The second half was, considering the demolition that had come before, unremarkable. UNC took their foot off the gas and coasted a bit, knowing perfectly well that the job was done. Michigan State got the lead down to 14 a couple times but never seriously threatened, each time being answered by buckets from Lawson, Ellington, and Green. The closing minutes were a parade: Hansbrough, Green, and the other starters getting their curtain calls, Bobby Frasor coming on to score a breakaway layup, the walk-ons and Mike Copeland on the court for the final buzzer. The Tar Heels won it 89-72, a merciful score line that didn’t communicate just how thoroughly they had trashed Tom Izzo’s squad.

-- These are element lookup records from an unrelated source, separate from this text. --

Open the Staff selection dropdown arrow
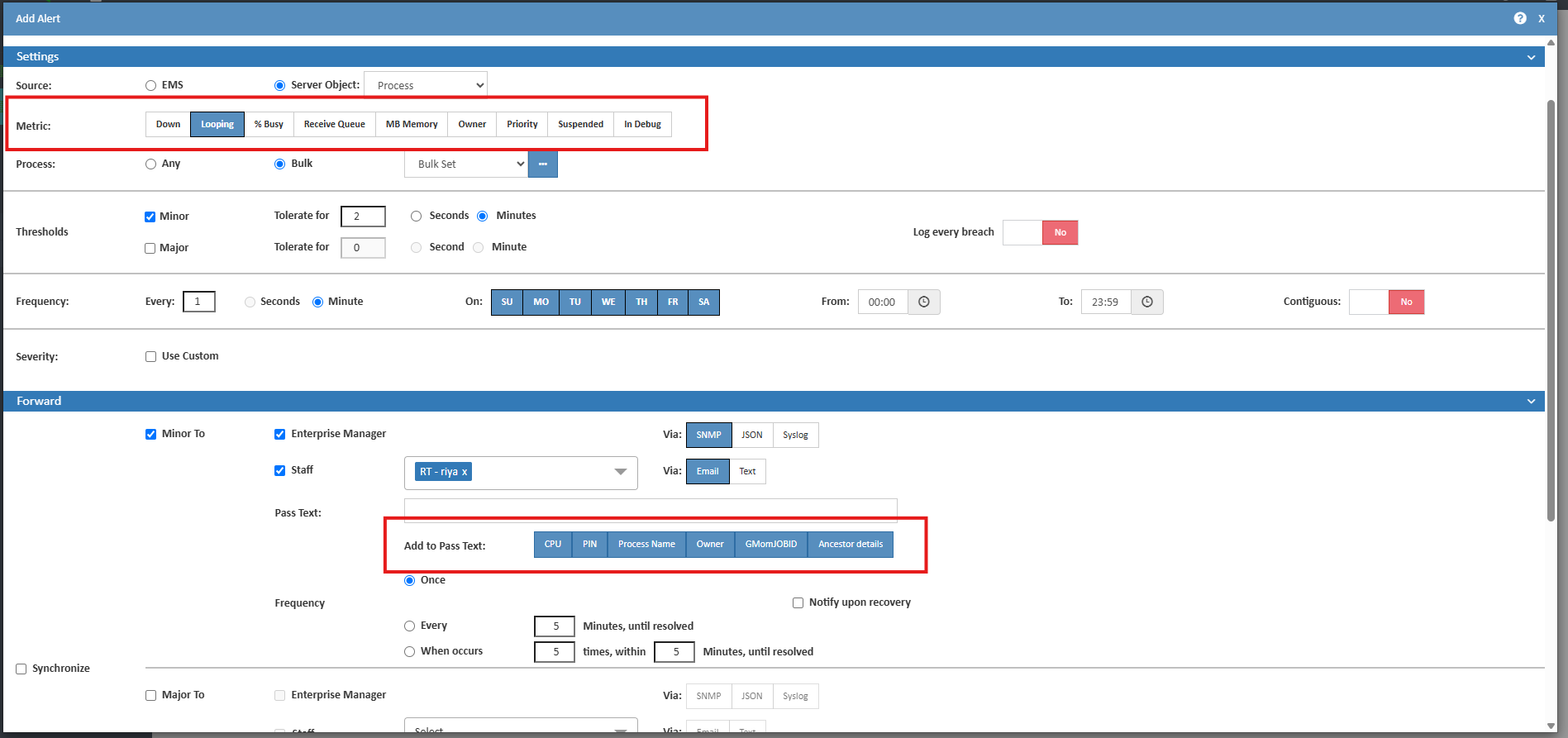 [620, 472]
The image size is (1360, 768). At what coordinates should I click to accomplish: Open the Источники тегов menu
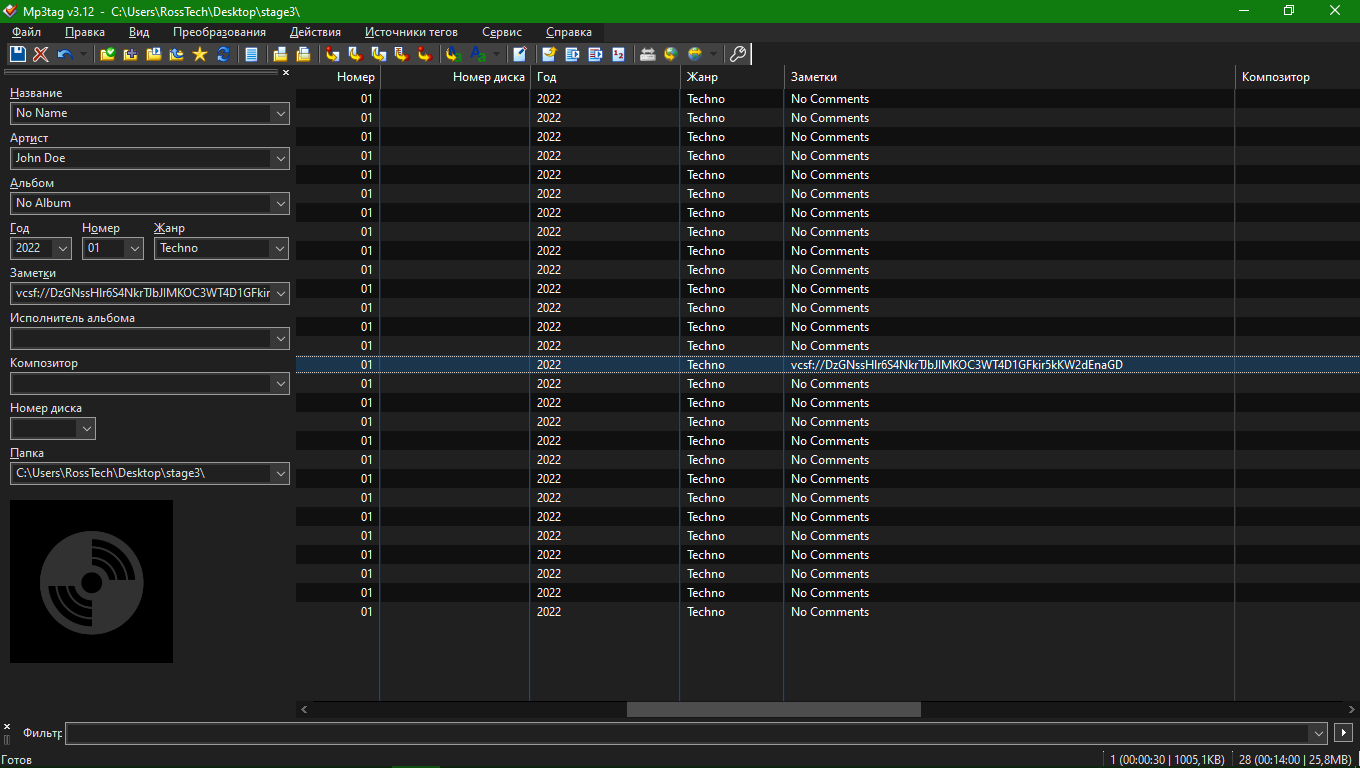pos(411,32)
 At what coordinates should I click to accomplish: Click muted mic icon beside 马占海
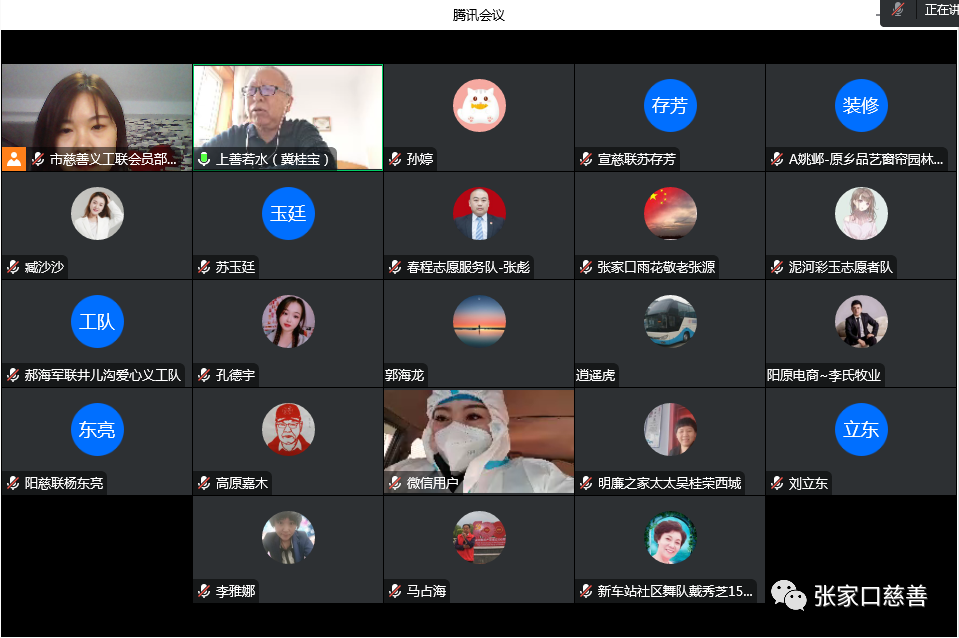(x=396, y=591)
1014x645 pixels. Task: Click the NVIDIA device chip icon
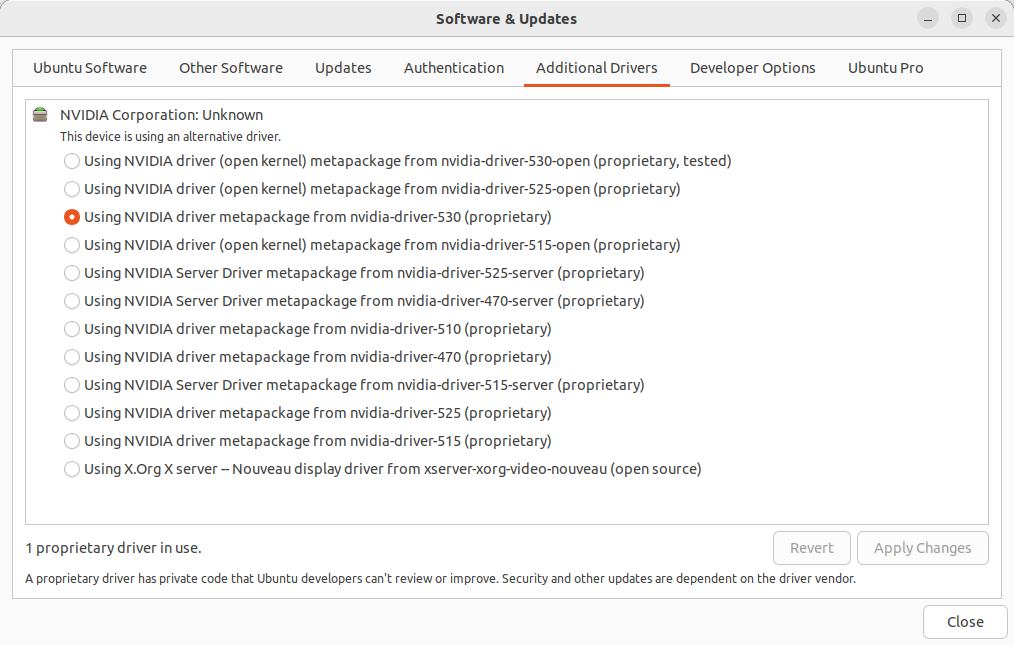pyautogui.click(x=39, y=114)
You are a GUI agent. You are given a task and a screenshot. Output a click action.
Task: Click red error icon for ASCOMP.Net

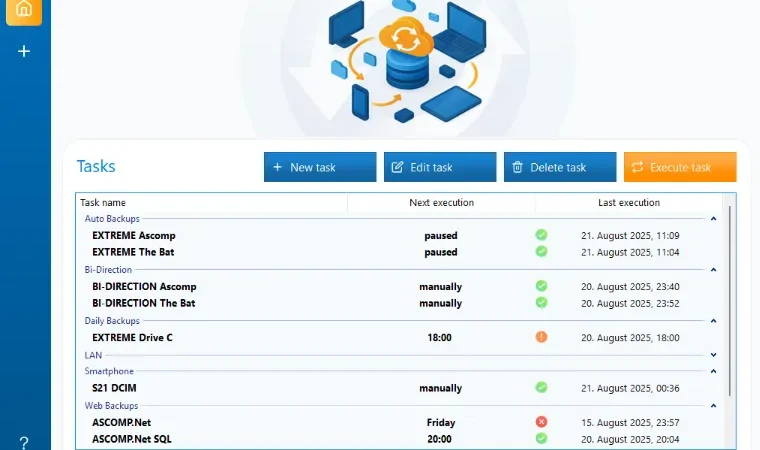tap(541, 421)
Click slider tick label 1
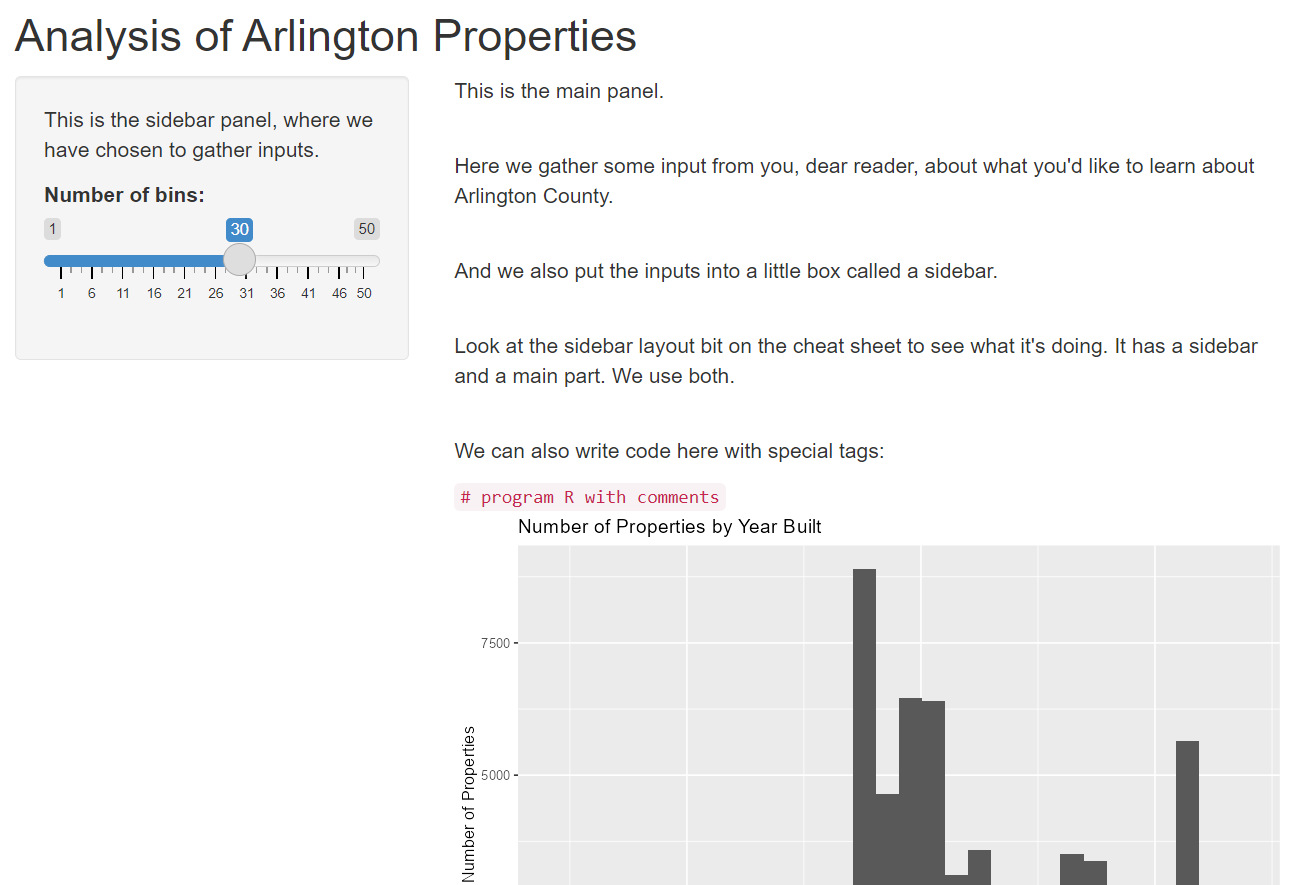The width and height of the screenshot is (1296, 885). point(61,293)
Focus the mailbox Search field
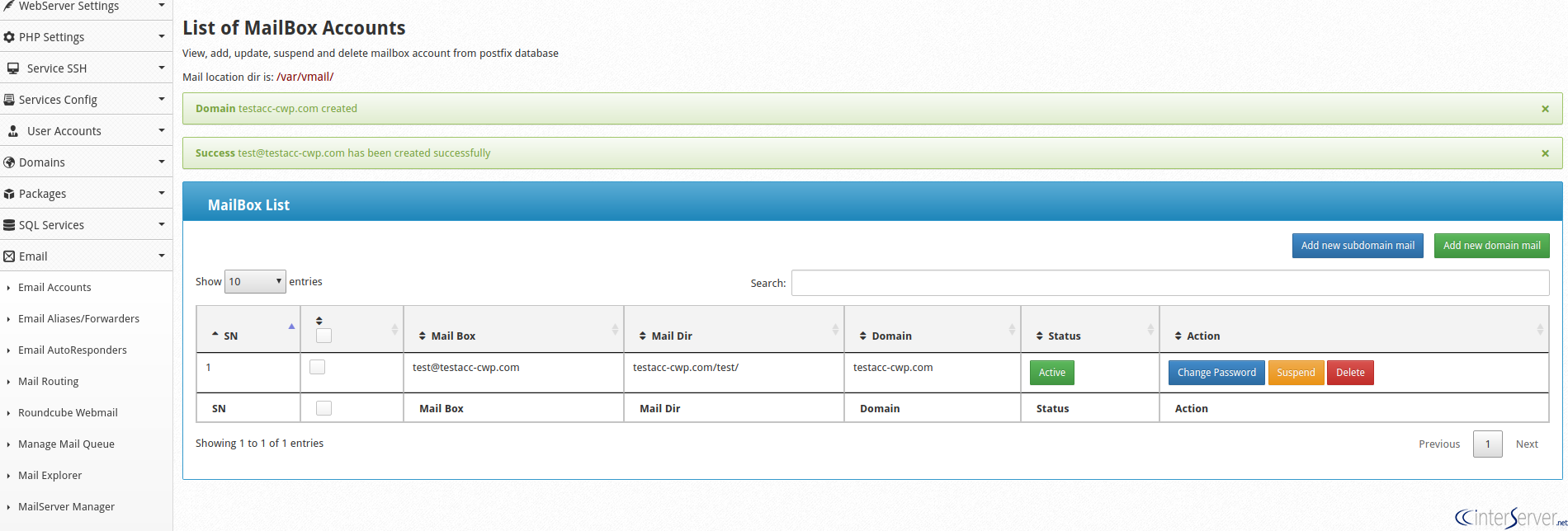1568x531 pixels. (x=1170, y=283)
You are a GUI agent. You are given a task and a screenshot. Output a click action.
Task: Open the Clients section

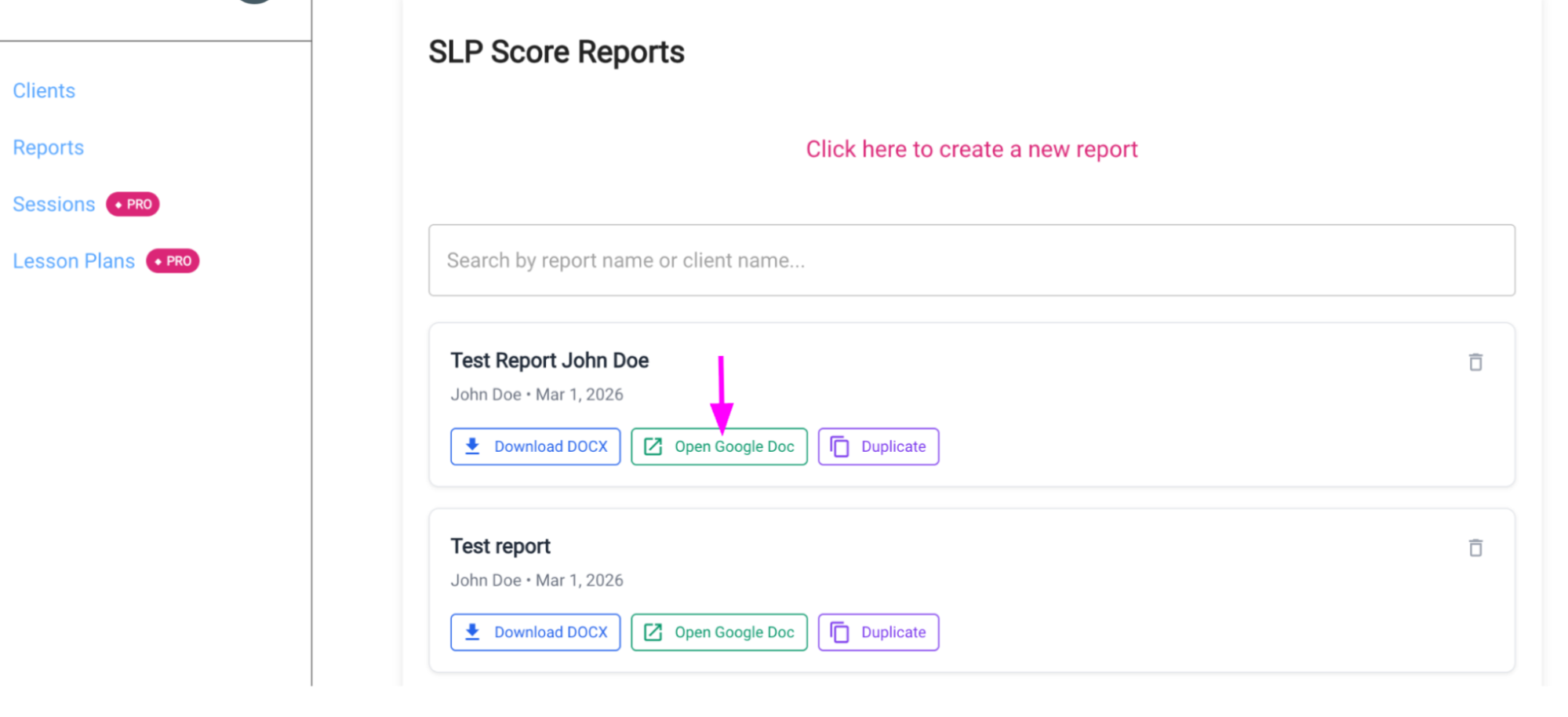tap(43, 90)
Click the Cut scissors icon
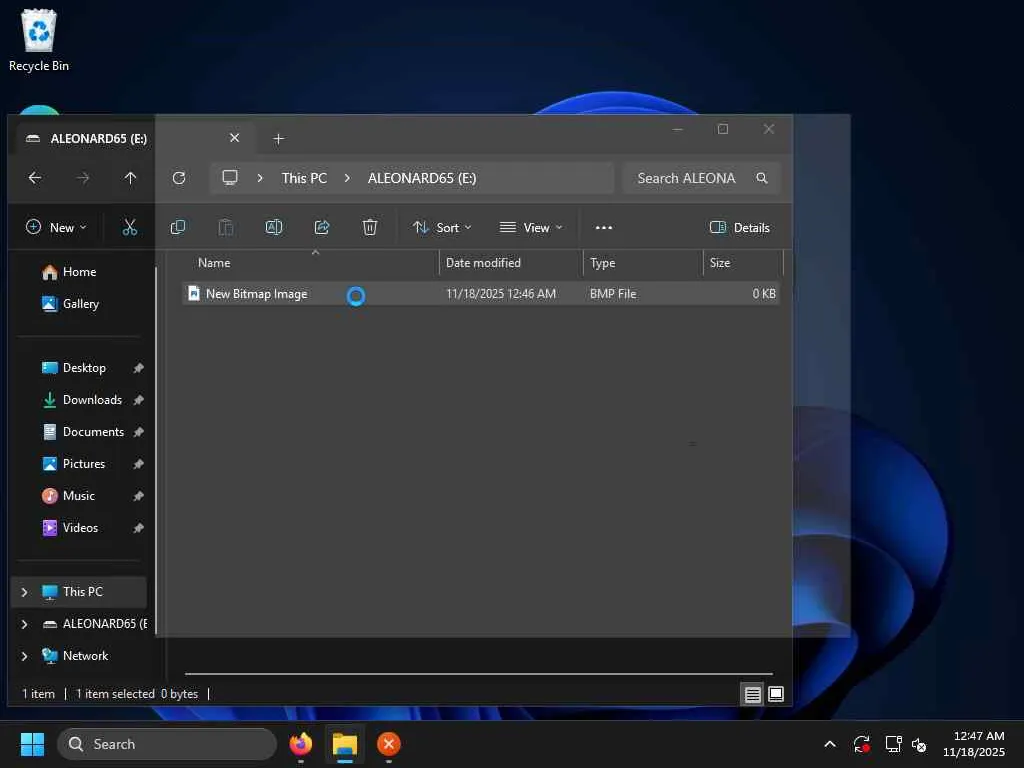 click(130, 228)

Ty Lawson led the way with 21 points, 6 assists, and an NCAA-record 8 steals. Wayne Ellington, who had been red-hot all tournament, had 19 points on 7-12 shooting (3 for 3 from deep), and Hansbrough had 18 points in his final college game. Suton led Sparty with 17. The Tar Heels forced 22 Michigan State turnovers to set the tone defensively.

With that win, Hansbrough had his ring, Lawson and Ellington were bound for the rafters of the Dean Dome (as ACC POY and Final Four MVP respectively), and Danny Green, the winningest player in Carolina history, had the sweetest win of all. Carolina had the title its stars had come back for, and Roy Williams had his greatest team. Of the six national championships that North Carolina has won, none of them were done in more dominating fashion than the 2009 team.